7.2 Python Object Memory Layout

Every Python object contains at least:

  • Reference count (ob_refcnt)
  • Type pointer (ob_type)
  • Object data
An int object (28 bytes):
┌──────────────┐
│ ob_refcnt: 8B│
│ ob_type:   8B│
│ ob_size:   4B│
│ ob_digit:  4B│  ← actual value
│ padding:   4B│
└──────────────┘

7.3 Small Integer Cache and String Interning

# Small integer cache [-5, 256]
a = 256
b = 256
a is b  # True (same object)

a = 257
b = 257
a is b  # False (different objects, in interactive mode)

# String interning
a = "hello"
b = "hello"
a is b  # True (interning optimization)

8. Type Hints

8.1 Basic Usage

from typing import Optional, Union, List, Dict, Tuple, Callable

def greet(name: str) -> str:
    return f"Hello, {name}"

def process(data: List[int], 
            callback: Callable[[int], bool],
            config: Optional[Dict[str, str]] = None) -> Tuple[int, ...]:
    ...

8.2 Generics and Protocol

from typing import TypeVar, Generic, Protocol

T = TypeVar('T')

class Stack(Generic[T]):
    def __init__(self) -> None:
        self._items: List[T] = []

    def push(self, item: T) -> None:
        self._items.append(item)

    def pop(self) -> T:
        return self._items.pop()

# Structural subtyping (the type-annotated version of Duck Typing)
class Drawable(Protocol):
    def draw(self) -> None: ...

8.3 Toolchain

  • mypy: static type checker
  • pyright: developed by Microsoft, integrated with VS Code
  • pydantic: runtime type validation

9. Performance Optimization

9.1 Profiling

# cProfile
import cProfile
cProfile.run('my_function()')

# line_profiler
@profile
def slow_function():
    ...
# kernprof -l -v script.py

9.2 Acceleration Approaches

Approach Mechanism Speedup Use Case
NumPy Vectorized operations in C 10-100x Numerical computation
Cython Python → C compilation 10-100x Compute-intensive loops
Numba LLVM JIT compilation 10-200x Numerical loops
PyPy Whole-program JIT compilation 2-10x General Python
multiprocessing Multi-process to bypass GIL Nx (number of cores) CPU-bound tasks
# Numba example
from numba import jit

@jit(nopython=True)
def monte_carlo_pi(n):
    count = 0
    for i in range(n):
        x = random.random()
        y = random.random()
        if x**2 + y**2 <= 1.0:
            count += 1
    return 4.0 * count / n

10. Data Model (Dunder Methods)

Python's data model uses special methods (double-underscore methods) to make custom objects behave like built-in types.

10.1 Core Special Methods

class Vector:
    def __init__(self, x, y):
        self.x = x
        self.y = y

    def __repr__(self):
        return f"Vector({self.x}, {self.y})"

    def __str__(self):
        return f"({self.x}, {self.y})"

    def __add__(self, other):
        return Vector(self.x + other.x, self.y + other.y)

    def __abs__(self):
        return (self.x**2 + self.y**2)**0.5

    def __bool__(self):
        return abs(self) != 0

    def __eq__(self, other):
        return self.x == other.x and self.y == other.y

    def __hash__(self):
        return hash((self.x, self.y))

    def __len__(self):
        return 2

    def __getitem__(self, index):
        if index == 0: return self.x
        if index == 1: return self.y
        raise IndexError

10.2 Descriptor Protocol

class Validator:
    def __set_name__(self, owner, name):
        self.name = name

    def __get__(self, obj, objtype=None):
        return getattr(obj, f'_{self.name}', None)

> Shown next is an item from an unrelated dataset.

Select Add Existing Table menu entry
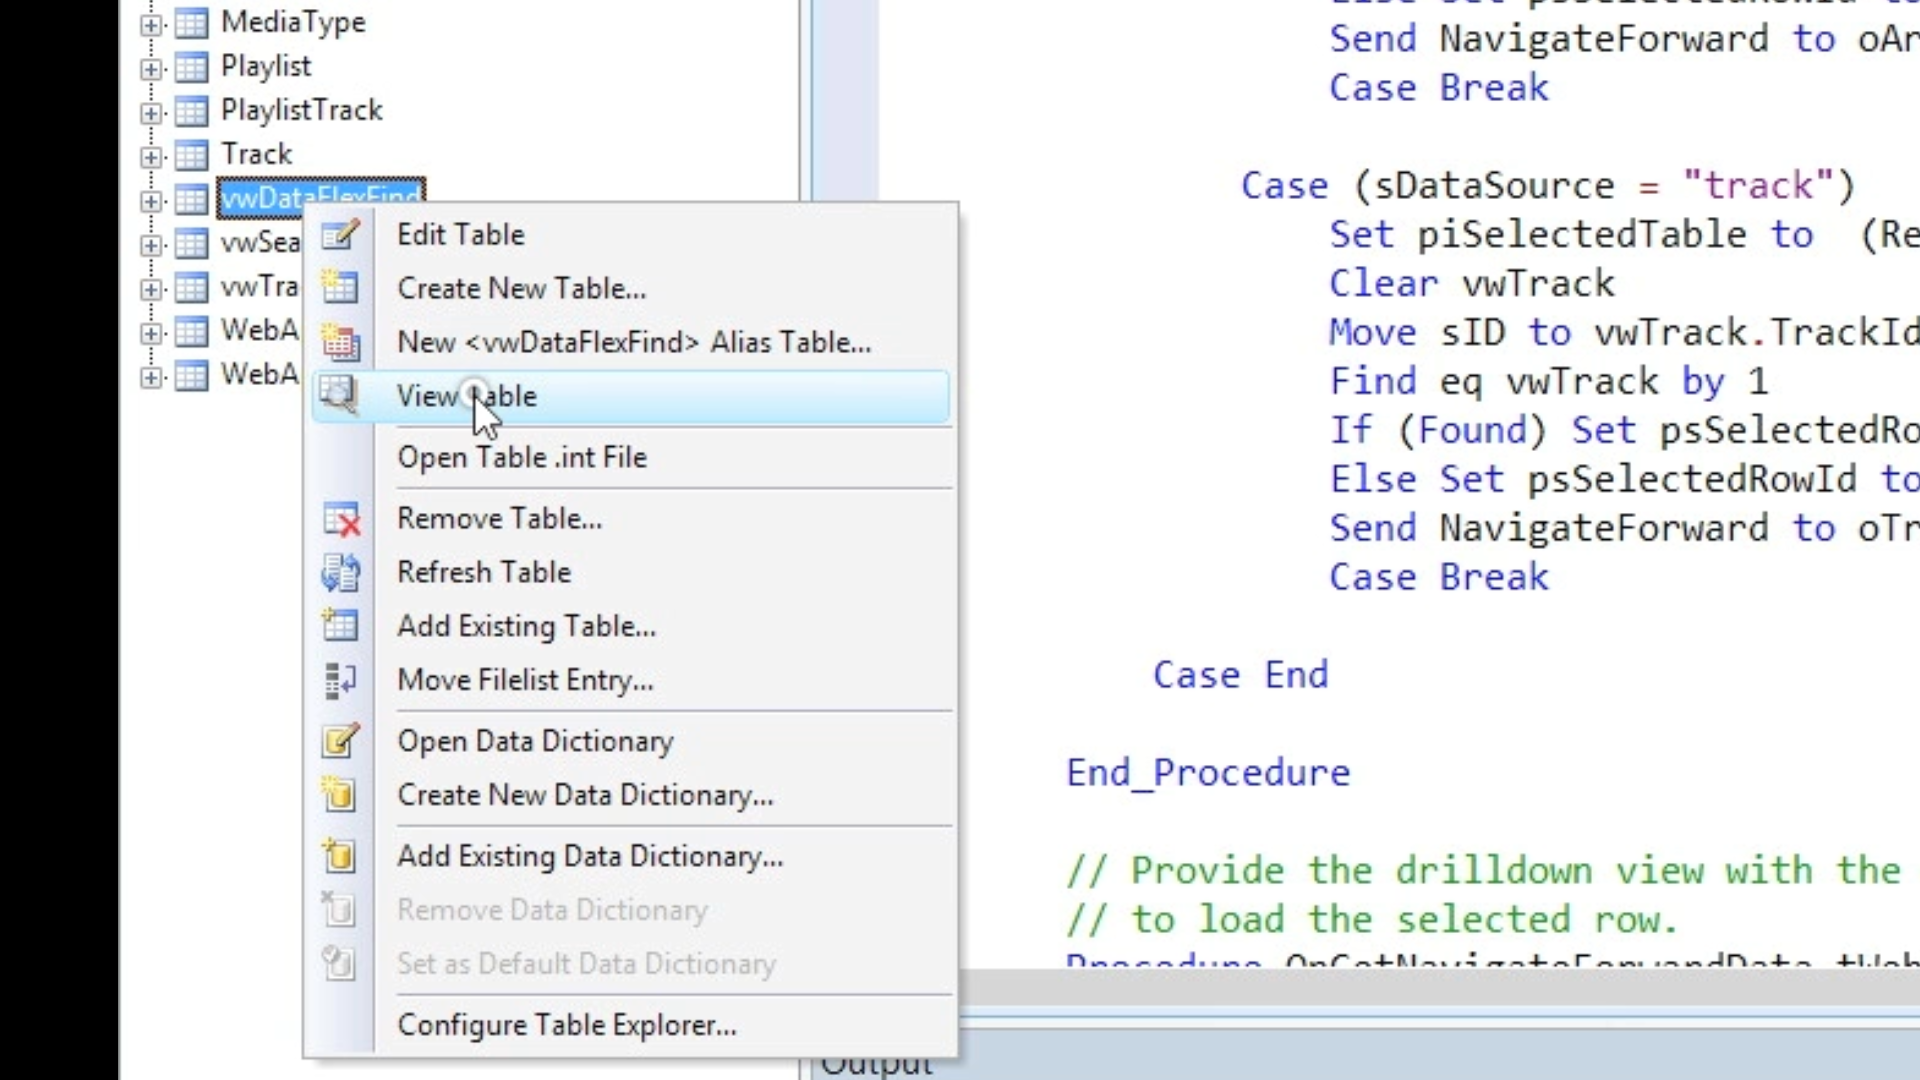1920x1080 pixels. (x=526, y=626)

    def __set__(self, obj, value):
        if not isinstance(value, (int, float)):
            raise TypeError(f"{self.name} must be a number")
        if value < 0:
            raise ValueError(f"{self.name} must be >= 0")
        setattr(obj, f'_{self.name}', value)

class Product:
    price = Validator()
    quantity = Validator()

References

  • "Fluent Python" - Luciano Ramalho
  • "CPython Internals" - Anthony Shaw
  • Python Official Documentation: Data Model, asyncio

评论 #